> [Problem to work on]: For the records below, reproduce exactly the line that contains "You are a computer-use agent. The" and all subsequent lines, with nothing left out and nothing added.

> [Data section]:

■ ■ ■ ■

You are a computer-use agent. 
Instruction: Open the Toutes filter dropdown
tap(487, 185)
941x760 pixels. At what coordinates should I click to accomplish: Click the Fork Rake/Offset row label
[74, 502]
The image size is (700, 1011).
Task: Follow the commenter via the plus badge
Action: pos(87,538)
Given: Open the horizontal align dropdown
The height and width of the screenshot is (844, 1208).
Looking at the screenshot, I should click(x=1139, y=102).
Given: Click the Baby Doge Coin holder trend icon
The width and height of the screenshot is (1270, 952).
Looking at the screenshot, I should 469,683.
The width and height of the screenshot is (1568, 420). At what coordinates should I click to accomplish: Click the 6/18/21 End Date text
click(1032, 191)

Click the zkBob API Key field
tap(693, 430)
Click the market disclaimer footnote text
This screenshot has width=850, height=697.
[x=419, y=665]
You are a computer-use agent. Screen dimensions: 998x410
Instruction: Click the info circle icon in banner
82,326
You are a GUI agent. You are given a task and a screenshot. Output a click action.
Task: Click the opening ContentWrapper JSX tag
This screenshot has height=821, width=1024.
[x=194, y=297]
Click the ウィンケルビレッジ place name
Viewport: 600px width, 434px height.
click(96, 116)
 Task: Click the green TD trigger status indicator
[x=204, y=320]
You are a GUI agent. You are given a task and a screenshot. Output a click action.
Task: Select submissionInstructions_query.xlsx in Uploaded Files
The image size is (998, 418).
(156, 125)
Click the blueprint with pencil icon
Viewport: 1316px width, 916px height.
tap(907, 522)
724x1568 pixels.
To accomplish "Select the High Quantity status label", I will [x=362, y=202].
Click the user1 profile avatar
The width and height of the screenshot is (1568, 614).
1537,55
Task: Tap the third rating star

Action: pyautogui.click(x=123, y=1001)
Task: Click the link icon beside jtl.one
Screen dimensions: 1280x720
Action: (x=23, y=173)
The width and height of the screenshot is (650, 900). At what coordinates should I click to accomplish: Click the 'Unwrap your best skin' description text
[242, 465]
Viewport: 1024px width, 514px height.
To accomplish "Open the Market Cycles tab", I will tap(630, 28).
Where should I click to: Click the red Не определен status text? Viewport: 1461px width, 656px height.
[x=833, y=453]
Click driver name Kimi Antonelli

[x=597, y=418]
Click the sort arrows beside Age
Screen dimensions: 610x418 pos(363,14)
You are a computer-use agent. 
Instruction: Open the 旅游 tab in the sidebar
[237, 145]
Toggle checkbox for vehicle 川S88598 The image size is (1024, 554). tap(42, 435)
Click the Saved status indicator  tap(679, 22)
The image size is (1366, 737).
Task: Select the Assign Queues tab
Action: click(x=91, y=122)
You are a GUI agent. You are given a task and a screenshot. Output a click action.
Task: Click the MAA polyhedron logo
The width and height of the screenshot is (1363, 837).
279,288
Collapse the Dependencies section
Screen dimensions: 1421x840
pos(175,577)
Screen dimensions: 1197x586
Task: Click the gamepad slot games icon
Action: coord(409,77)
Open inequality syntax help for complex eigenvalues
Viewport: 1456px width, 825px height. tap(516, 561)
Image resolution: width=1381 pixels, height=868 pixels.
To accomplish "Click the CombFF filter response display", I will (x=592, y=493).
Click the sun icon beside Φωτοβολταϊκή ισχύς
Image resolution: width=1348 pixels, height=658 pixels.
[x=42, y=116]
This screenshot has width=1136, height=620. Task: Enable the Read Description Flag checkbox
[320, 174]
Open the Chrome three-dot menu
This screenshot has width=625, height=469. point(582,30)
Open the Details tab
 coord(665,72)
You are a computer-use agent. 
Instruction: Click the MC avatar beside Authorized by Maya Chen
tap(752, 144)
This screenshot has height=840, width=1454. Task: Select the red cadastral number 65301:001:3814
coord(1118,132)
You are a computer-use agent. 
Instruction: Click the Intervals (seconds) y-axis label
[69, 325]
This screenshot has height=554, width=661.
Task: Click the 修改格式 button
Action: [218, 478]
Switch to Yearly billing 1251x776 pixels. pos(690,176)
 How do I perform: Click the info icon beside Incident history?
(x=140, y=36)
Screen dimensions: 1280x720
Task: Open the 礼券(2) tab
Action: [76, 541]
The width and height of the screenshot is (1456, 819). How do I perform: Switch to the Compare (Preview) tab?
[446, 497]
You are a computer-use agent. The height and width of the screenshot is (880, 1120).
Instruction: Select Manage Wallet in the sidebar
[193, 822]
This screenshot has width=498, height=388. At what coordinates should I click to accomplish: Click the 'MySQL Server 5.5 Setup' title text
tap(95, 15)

■ ■ ■ ■

> [Finished task]:
You are a computer-use agent. The height and width of the screenshot is (880, 1120).
Instruction: Select Manage Wallet in the sidebar
[193, 822]
This screenshot has width=498, height=388. At what coordinates should I click to accomplish: Click the 'MySQL Server 5.5 Setup' title text
tap(95, 15)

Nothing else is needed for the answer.